Pria itu hanya tertawa geli saat dia melihat reaksi Radinya. Dia meminum alkohol di gelasnya. Kemudian dia duduk di kursi. Radinya dan ibunya tidak bergerak. Mereka seperti memasang kewaspadaan yang tinggi pada pria itu.
"Ayolah. Sambutan macam apa ini? Apa kau tidak merindukan suamimu?"
Radinya mulai maju. Sementara ibunya semakin menarik tubuh Radinya.
"Tidak apa-apa ibu. Aku bisa mengatasinya" ujar Radinya.
Ayahnya mulai menghampiri Radinya. Dia menyiramkan alkohol ke kepala Radinya.
"Bagaimana rasanya? Apakah segar?"
Radinya tidak menjawabnya. Dia memegang ibunya dengan erat.
"Ah, jangan-jangan kau menjadi gagu sejak kejadian itu?" tanya ayahnya sambil menarik tangan ibunya.
"Hentikan, mau apa kau di sini?" Bentak Radinya sambil menghempaskan tongkat di tangannya.
Ayahnya kembali tertawa. Dia tidak menanggapi pertanyaan Radinya.
"Bukan begini caramu bersikap setelah tidak bertemu denganku selama 5 tahun," ujar ayahnya yang mendorong Radinya hingga dia terjatuh.
Radinya tidak melawan. Dia mengambil ponsel dan menghubungi Resian.
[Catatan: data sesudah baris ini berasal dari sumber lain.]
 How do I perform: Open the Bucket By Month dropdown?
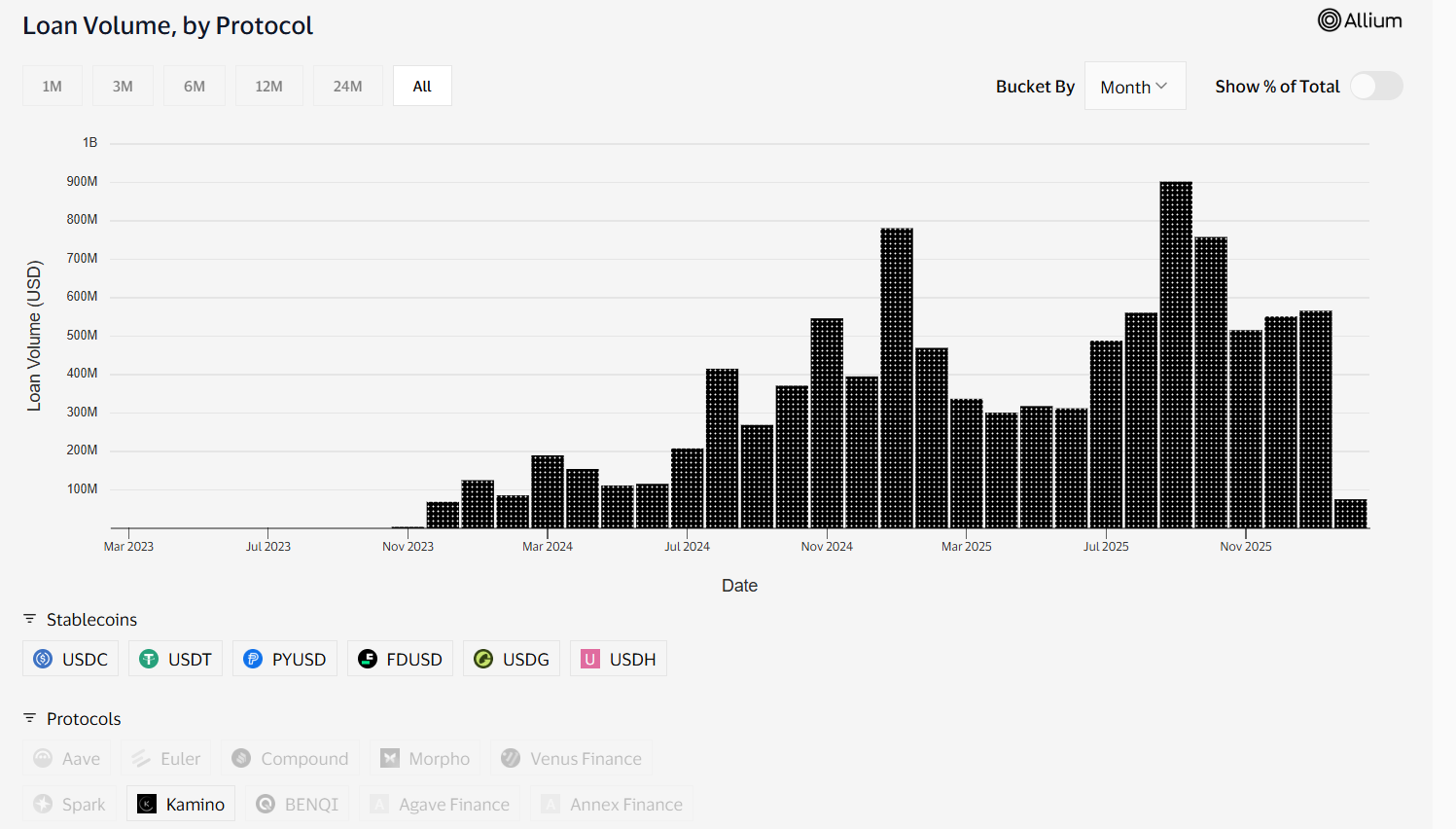[x=1134, y=86]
"Hentikan..hentikan," ujar ibunya sambil berusaha melindungi Radinya.
Ibunya memegang tubuh anaknya. Dia memeluknya erat.
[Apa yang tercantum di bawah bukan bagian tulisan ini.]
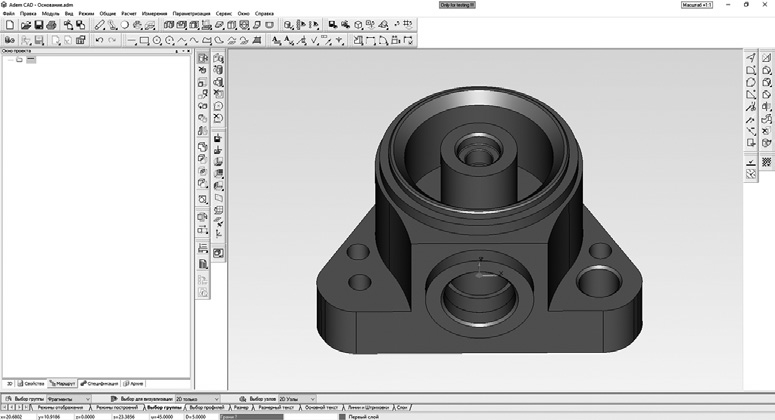Open the Файл menu
Image resolution: width=775 pixels, height=420 pixels.
tap(8, 14)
Sementara itu Resian baru memarkirkan mobilnya di depan rumah. Dia melihat panggilan suara dari Radinya.
"Sudah aku duga pria itu telah kembali," ujar Resian.
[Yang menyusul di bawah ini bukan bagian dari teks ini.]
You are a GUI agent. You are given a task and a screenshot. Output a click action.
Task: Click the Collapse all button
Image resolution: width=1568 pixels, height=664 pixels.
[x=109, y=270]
Saat Resian masuk, ayahnya baru berjalan ke luar. Ayahnya menatapnya dengan remeh. Resian masuk dan dia melihat hal mengejutkan.
Wajah Radinya sudah dipenuhi luka sementara ibu mereka duduk di sofa. Ibunya memegang secarik kertas.
"Pria gila," ujar Resian sambil mendekap ibunya.
Dia menyadari pandangan ibunya mulai kosong.
"Ibu, aku baik-baik saja. Jangan khawatir," ujar Radinya sambil mengelus rambut ibunya.
Resian menatap adiknya. Dia tidak menyangka adiknya akan sekuat ini. Dulu adiknya selalu menangis dan bersembunyi di kamar. Sekarang, dia bahkan bisa menenangkan ibunya.
Resian mengelus kepala Radinya. Air mata mulai membasahi matanya.
***
Augus menemui Seran. Mereka berbincang terkait masalah Radinya dan Ansara.
"Aku pikir mereka akan putus malam itu," ujar Seran.
Augus menggelengkan kepalanya. Dia mengambil wafel dan memakannya.
"Justru Radinya ingin melangkah ke arah serius," ujar Augus.
Augus menceritakan pada Seran tentang Radinya yang ingin bicara serius dengan Ansara. Dia yakin Radinya ingin melamar Ansara.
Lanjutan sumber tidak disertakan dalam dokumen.